B7-H3在口腔癌的表現、醣化修飾及免疫反應

Abstract

口腔癌居全球癌症發病率的第十一名，而在台灣，口腔癌的發生率佔十大癌症的第五名。即使發生率已經下降，但口腔癌的預後仍然不佳，整體存活率在過去二十年只改善了百分之五。口腔癌的五年存活率大約是50%，而當復發時，能治癒的機會是微乎其微。口腔癌治療的困境與缺乏有效的早期診斷方式和暴露於環境致癌因子的機會增加有關。因此，研究口腔癌的機制是非常重要的。近年來已經證實醣化現象與癌症有關，本實驗先利用醣探針標定細胞中的醣蛋白，比較口腔癌細胞株及正常口腔上皮細胞的差異，得到B7-H3在口腔癌細胞株中會有過量表現。B7-H3是一種位於細胞膜上的醣蛋白，一開始在免疫細胞中發現，與T細胞的生長及細胞激素INF-gamma的產生有關。許多癌症組織也會表現B7-H3蛋白，且與癌化程度、癌症轉移及低存活率有關。根據這些證據，探討B7-H3在口腔癌中所扮演的角色。 從大量口腔麟狀細胞癌的組織檢體中，發現B7-H3的表現有顯著的增加，且與較大的腫瘤(p=0.0001)及臨床分期(p=0.004)相關。並且B7-H3標記分數高於55%者，口腔麟狀細胞癌病人有較差的全存活率。細胞及動物實驗證明，減弱醣蛋白B7-H3會抑制口腔癌細胞的生長及種植在小鼠口腔及背部之腫瘤大小，反之亦然。進一步以質譜儀分析口腔癌細胞B7-H3的醣化現象及醣分子結構，比起正常細胞，癌細胞之B7-H3有顯著的fucosylation，醣分子結構的支鏈較多，且表現正常細胞所沒有的terminal alpha-galactose，而癌細胞B7-H3的這些特殊醣分子結構會與凝集素如DC-SIGN及Langerin結合，說明B7-H3與免疫反應的關係。研究結果顯示，醣蛋白B7-H3在口腔癌細胞中的過度表現及異常的醣化修飾會與腫瘤的生長和免疫反應有關。

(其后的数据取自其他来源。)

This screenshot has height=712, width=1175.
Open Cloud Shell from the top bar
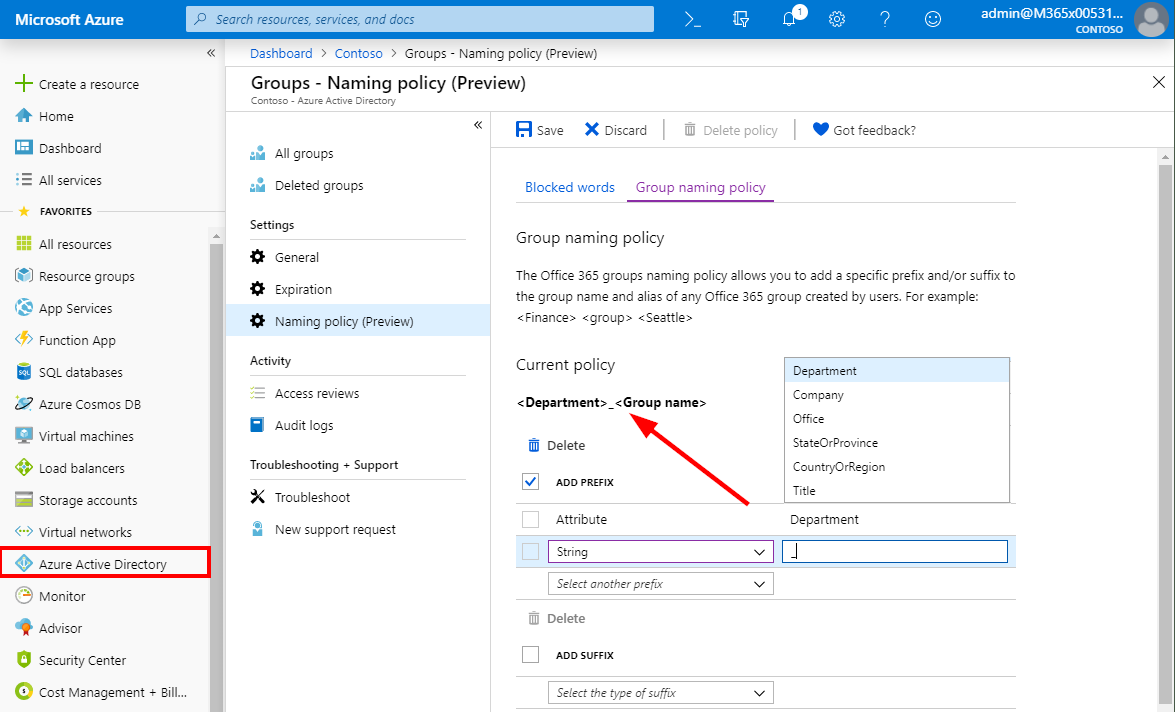tap(693, 19)
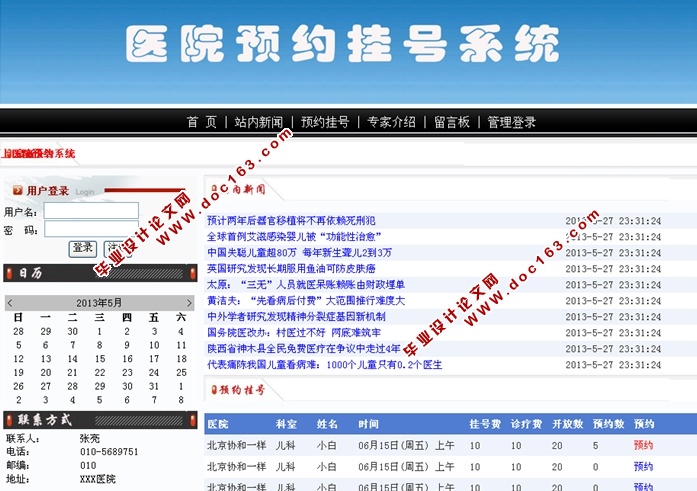This screenshot has height=491, width=697.
Task: Open 站内新闻 navigation item
Action: [x=258, y=122]
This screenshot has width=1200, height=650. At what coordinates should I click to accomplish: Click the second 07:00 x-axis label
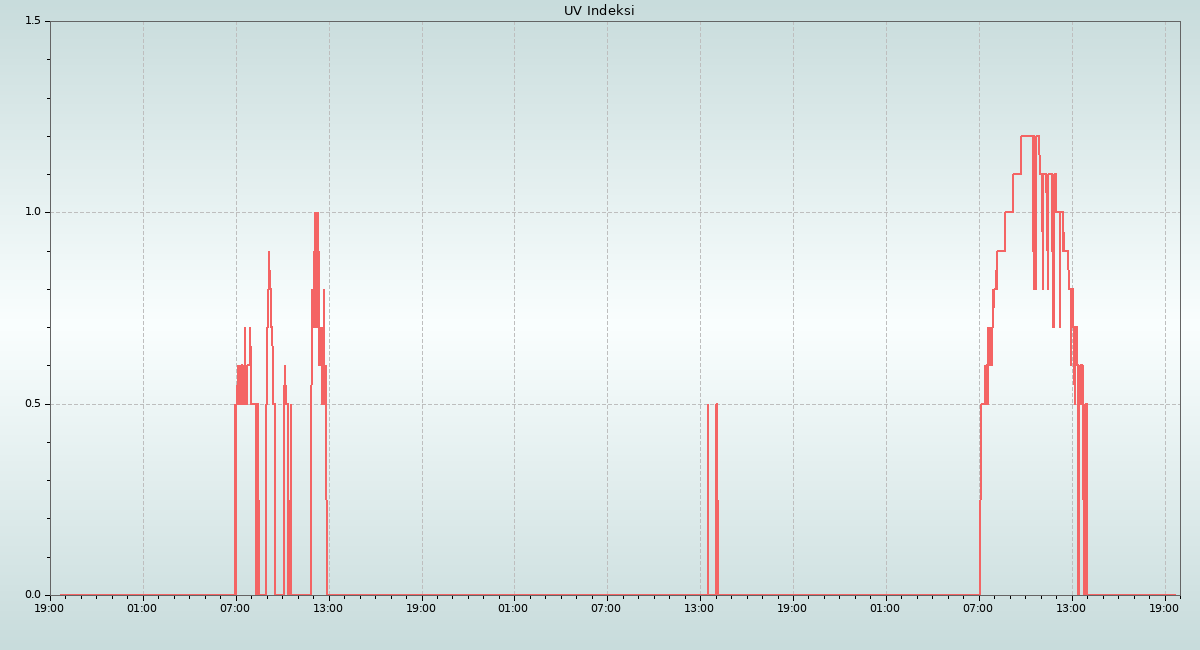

Oral cancer is the eleventh most-common cancer worldwide and the fifth most prevalent cancer in Taiwan. Although the incidence has decreased over the last decade, outcomes of oral cancer remain difficult with only 5% improvement in overall survival in the last 20 years. The five-year survival rate of oral cancer is about 50% and complete recovery is almost not possible as recurrence is occurred. It is partly due to the lack of effective early diagnosis and increasing environmental exposure to cancer-causing agents. It has been proved that aberrant glycosylation is involved in cellular transformation. To identify new markers for oral cancer, we employed a glycosylation probe to investigate the function of sialylated glycoproteins differentially expressed on oral cancer cells and B7-H3 was found to be significant. B7-H3 is a membrane protein originally identified from immune cells. It is a costimulatory molecule related with the proliferation and IFN-gamma production in T cells. B7-H3 is also found in a variety of cancers and correlated with tumor progression. The purpose of this study is to explore the role of B7-H3 involved in oral cancer. B7-H3 was found to be overexpressed in oral squamous cell carcinoma (OSCC) specimens and correlated with larger tumor size (p=0.0001), advanced clinical stage (p=0.004) and low survival rate in OSCC patients (B7-H3 labeling score >= 55%). In addition, knockdown of B7-H3 suppressed tumor cell proliferation, and restoration of B7-H3 expression enhanced tumor growth. We also observed differences in the glycoforms of B7-H3 between cancer and normal cells; higher fucosylation, higher branching and terminal alpha-galacosylation of N-linked glycans were observed in the cancer cells but not in the normal cells. Moreover, B7-H3 derived from Ca9-22 oral cancer cells had better interaction with the lectin receptors DC-SIGN and Langerin than B7-H3 derived from normal cells. Overall, this study demonstrates that B7-H3 overexpression with characteristic aberrant glycosylation correlates with tumor growth and immune response.